● **Document text**
Credit: MACMILLAN

Degeneration of an axon distal to the injury site — termed Wallerian degeneration — is thought to involve an active process that is similar to apoptosis, but direct evidence for the existence of such an axon death pathway has remained elusive. Now, Freeman and colleagues show that the loss of function of the gene dSarm (also known as Ect4) in Drosophila melanogaster or its orthologue Sarm1 in mice protects against injury-induced axon death, suggesting that Wallerian degeneration is indeed driven by a dedicated, and conserved, axonal death programme.

The authors first conducted extensive screens of fly mutations that are known to affect apoptosis, autophagy or other well-characterized cell death pathways to see whether they could also inhibit Wallerian degeneration. None of these mutations seemed to suppress this process, so the authors performed a forward genetics screen from which they identified three mutant lines of flies that demonstrated axonal preservation for weeks after axotomy. These levels of preservation rivalled those seen in D. melanogaster harbouring the WldS mutation — a gain of function mutation that protects against Wallerian degeneration. Importantly, apoptotic processes were preserved in all three mutant lines.

● **What you will do**
How would the piece on the axon death pathway in Wallerian degeneration go on after its last paragraph? Continue it from that point.

● **Data for analysis**
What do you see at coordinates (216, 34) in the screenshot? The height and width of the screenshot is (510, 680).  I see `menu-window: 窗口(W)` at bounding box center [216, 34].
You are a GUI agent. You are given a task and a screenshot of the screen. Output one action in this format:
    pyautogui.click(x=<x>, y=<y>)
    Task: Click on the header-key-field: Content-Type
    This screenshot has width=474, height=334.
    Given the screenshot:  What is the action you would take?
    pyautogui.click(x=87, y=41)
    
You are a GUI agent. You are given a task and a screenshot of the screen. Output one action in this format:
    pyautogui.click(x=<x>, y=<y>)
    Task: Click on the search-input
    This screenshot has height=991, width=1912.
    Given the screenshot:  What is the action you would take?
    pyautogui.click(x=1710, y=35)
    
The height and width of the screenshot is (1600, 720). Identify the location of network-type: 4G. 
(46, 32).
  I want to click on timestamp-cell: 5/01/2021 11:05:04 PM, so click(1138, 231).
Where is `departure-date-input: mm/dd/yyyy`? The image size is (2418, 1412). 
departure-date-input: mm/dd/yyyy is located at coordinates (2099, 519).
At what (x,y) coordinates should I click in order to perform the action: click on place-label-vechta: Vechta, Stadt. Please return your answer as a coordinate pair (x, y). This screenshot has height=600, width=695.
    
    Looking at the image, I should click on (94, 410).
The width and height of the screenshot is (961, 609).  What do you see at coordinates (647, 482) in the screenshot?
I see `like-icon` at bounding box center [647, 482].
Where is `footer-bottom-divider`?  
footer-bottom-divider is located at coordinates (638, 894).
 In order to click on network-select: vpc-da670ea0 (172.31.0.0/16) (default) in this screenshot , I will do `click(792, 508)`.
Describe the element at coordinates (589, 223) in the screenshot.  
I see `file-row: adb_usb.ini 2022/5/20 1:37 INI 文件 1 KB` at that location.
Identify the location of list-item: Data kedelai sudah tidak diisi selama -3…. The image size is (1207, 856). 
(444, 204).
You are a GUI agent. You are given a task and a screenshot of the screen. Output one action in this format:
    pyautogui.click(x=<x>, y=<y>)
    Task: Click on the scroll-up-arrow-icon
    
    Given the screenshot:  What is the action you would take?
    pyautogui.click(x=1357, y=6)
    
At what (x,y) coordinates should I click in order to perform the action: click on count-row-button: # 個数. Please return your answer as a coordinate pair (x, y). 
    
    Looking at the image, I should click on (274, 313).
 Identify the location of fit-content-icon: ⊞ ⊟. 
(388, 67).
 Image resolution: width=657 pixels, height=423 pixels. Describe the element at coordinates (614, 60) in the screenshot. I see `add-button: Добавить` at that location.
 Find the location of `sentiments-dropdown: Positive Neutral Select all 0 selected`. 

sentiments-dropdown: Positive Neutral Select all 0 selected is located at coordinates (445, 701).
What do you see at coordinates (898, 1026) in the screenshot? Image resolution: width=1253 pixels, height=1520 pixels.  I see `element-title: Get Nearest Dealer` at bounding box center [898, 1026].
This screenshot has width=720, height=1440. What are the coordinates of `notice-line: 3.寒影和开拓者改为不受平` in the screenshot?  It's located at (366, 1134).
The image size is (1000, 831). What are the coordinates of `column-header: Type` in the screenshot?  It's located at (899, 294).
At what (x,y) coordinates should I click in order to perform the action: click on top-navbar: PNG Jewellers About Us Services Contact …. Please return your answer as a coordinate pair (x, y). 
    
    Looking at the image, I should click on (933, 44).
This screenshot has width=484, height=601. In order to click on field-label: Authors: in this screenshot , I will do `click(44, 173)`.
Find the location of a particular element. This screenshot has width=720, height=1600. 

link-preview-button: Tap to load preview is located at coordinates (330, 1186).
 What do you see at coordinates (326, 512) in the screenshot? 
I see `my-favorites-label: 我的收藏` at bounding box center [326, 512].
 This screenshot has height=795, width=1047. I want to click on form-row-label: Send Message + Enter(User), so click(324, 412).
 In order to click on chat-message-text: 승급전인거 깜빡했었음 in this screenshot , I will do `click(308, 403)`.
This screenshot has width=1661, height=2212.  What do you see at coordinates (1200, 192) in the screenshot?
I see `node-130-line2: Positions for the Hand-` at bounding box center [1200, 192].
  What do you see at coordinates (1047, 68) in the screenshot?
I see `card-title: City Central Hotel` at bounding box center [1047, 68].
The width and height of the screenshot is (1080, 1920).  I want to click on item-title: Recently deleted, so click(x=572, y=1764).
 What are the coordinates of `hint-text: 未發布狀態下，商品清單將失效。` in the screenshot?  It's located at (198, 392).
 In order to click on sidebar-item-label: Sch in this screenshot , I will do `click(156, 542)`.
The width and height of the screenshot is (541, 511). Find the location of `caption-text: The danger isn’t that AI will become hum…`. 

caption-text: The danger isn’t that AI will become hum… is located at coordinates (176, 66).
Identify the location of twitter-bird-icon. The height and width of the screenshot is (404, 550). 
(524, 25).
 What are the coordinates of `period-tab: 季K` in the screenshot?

● **Response box**
Next, using small chromosome deficiencies and next-generation sequencing technology, the authors identified the gene underlying the phenotypes of these three mutated flies as dSarm. Expression of a full-length dSarm cDNA in these mutants ablated the suppression of axonal degeneration, confirming that the phenotypes of axonal preservation in these flies result from the loss of function of dSarm.

The authors then examined Sarm1−/− mice and found that cultures of superior cervical ganglia, cortical neural axons and dorsal root ganglia from these animals all exhibited robust protection from degeneration up to 72 hours after axotomy, similar to neuronal cultures from WldS mice. Moreover, in vivo, lesioned axons in Sarm1−/− mice were protected from destruction for at least 14 days after injury, which was attributed to a concomitant suppression of macrophage and monocyte infiltration.

Together, these data show that dSarm/Sarm1 is a component of a specific axonal death programme that is triggered following axotomy and seems to be conserved from flies to mammals.